I have a dataset and I would like to delete the rows that have a complete set of NAs in columns 456:555, I want to keep those with some NAs but I need to delete those with a complete set of NAs
I have tried
final[complete.cases(final[ , 456:555]),]
but this doesn't work. It says
Error in help.search(c("[", "final", "complete.cases(final[, c(456:555)])", : argument ‘pattern’ must be a single character string
then I think this probably would work:
data[rowSums(is.na(data)) != ncol(data),]
but I don't know where to include 456:555 there
what should I do?
Thanks!
CodePudding user response:
Maybe you can do something like this, not the cleanest approach:
# data frame with one row complete NA
df <- data.frame(V1 = c(NA, 3, NA, 2, 3),
V2 = c(NA, 3, 1, NA, 5),
V3 = c(NA, NA, NA ,NA, NA))
df
V1 V2 V3
1 NA NA NA
2 3 3 NA
3 NA 1 NA
4 2 NA NA
5 3 5 NA
old_df <- df[4:5,] # get rows you wanna keep regardless of number of NAs
new_df <- df[1:3,] # get rows where you wanna delete complete NAs
# "delete" complete NAs
new_df <- new_df %>%
filter(is.na(new_df) %>% rowSums() != length(new_df))
# build the two dfs together
df <-rbind(old_df, new_df)
df
V1 V2 V3
4 2 NA NA
5 3 5 NA
1 3 3 NA
2 NA 1 NA
CodePudding user response:
Here is one simple solution with the sjmisc
package:
df[!apply(df[456:555],1,sjmisc::all_na),]

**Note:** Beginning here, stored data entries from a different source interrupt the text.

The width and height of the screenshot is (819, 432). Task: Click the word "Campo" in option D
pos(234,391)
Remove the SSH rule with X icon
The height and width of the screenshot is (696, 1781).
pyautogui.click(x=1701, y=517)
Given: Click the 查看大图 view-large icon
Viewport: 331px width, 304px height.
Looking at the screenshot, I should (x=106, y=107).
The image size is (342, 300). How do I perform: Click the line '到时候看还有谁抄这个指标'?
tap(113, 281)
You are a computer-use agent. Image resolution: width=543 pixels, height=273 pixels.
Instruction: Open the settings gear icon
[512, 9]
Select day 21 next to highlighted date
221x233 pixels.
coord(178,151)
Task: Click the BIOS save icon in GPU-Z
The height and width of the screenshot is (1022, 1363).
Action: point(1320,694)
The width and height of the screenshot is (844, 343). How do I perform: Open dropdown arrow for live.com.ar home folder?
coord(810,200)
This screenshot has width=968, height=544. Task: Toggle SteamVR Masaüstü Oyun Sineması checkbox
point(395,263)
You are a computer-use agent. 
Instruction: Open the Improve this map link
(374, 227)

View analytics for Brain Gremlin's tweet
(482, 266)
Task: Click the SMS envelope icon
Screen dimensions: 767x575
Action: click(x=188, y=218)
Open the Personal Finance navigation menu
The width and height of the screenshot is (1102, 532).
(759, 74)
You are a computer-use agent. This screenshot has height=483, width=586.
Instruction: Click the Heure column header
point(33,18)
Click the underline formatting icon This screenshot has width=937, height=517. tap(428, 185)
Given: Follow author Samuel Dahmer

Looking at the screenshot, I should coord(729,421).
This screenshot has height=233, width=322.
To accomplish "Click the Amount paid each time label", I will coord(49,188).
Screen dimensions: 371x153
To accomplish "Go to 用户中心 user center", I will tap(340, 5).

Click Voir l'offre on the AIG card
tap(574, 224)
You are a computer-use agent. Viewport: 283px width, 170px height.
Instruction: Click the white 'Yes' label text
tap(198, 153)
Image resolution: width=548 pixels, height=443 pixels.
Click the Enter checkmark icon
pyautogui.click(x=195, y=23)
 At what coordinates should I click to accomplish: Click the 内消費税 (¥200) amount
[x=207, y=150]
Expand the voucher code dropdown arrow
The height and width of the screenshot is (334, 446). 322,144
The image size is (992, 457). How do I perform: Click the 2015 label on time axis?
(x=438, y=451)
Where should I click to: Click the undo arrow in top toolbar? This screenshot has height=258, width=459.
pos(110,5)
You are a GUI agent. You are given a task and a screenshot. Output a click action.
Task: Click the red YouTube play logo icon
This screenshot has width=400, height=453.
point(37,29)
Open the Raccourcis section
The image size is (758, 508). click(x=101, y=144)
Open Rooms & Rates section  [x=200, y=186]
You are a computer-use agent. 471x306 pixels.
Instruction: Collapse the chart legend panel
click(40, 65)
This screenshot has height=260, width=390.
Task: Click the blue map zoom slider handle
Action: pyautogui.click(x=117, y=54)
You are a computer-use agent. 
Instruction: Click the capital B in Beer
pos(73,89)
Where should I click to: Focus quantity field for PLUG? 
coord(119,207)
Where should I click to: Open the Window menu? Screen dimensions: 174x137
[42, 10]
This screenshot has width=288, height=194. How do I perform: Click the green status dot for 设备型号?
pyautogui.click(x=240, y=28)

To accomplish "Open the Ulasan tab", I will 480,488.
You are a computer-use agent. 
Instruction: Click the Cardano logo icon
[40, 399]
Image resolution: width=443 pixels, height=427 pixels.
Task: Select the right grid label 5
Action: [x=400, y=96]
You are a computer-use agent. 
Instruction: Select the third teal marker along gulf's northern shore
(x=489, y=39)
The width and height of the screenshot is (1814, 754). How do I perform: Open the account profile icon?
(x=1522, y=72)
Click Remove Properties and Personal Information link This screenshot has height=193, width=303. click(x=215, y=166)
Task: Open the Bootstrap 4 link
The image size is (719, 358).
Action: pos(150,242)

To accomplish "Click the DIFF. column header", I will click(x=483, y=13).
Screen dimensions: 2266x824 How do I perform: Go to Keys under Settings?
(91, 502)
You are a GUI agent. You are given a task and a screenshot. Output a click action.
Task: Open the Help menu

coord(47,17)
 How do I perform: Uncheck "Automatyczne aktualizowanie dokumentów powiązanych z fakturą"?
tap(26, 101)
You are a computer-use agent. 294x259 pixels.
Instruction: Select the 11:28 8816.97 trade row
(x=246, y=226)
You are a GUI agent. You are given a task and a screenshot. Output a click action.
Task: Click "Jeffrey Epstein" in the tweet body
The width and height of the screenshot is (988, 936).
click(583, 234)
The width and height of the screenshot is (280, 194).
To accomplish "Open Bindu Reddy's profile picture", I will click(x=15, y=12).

To check that it does what you want, please find a little reprex:
REPREX
df <- data.frame(V1 = c(NA, 3, NA, 2, 3),
V2 = c(NA, 3, 1, NA, 5),
V3 = c(NA, NA, NA ,NA, NA))
df
#> V1 V2 V3
#> 1 NA NA NA
#> 2 3 3 NA
#> 3 NA 1 NA
#> 4 2 NA NA
#> 5 3 5 NA
# Select all line except `all_na` lines for the selected columns:
df[!apply(df[2:3],1,sjmisc::all_na),]
#> V1 V2 V3
#> 2 3 3 NA
#> 3 NA 1 NA
#> 5 3 5 NA
Created on 2021-10-11 by the reprex package (v2.0.1)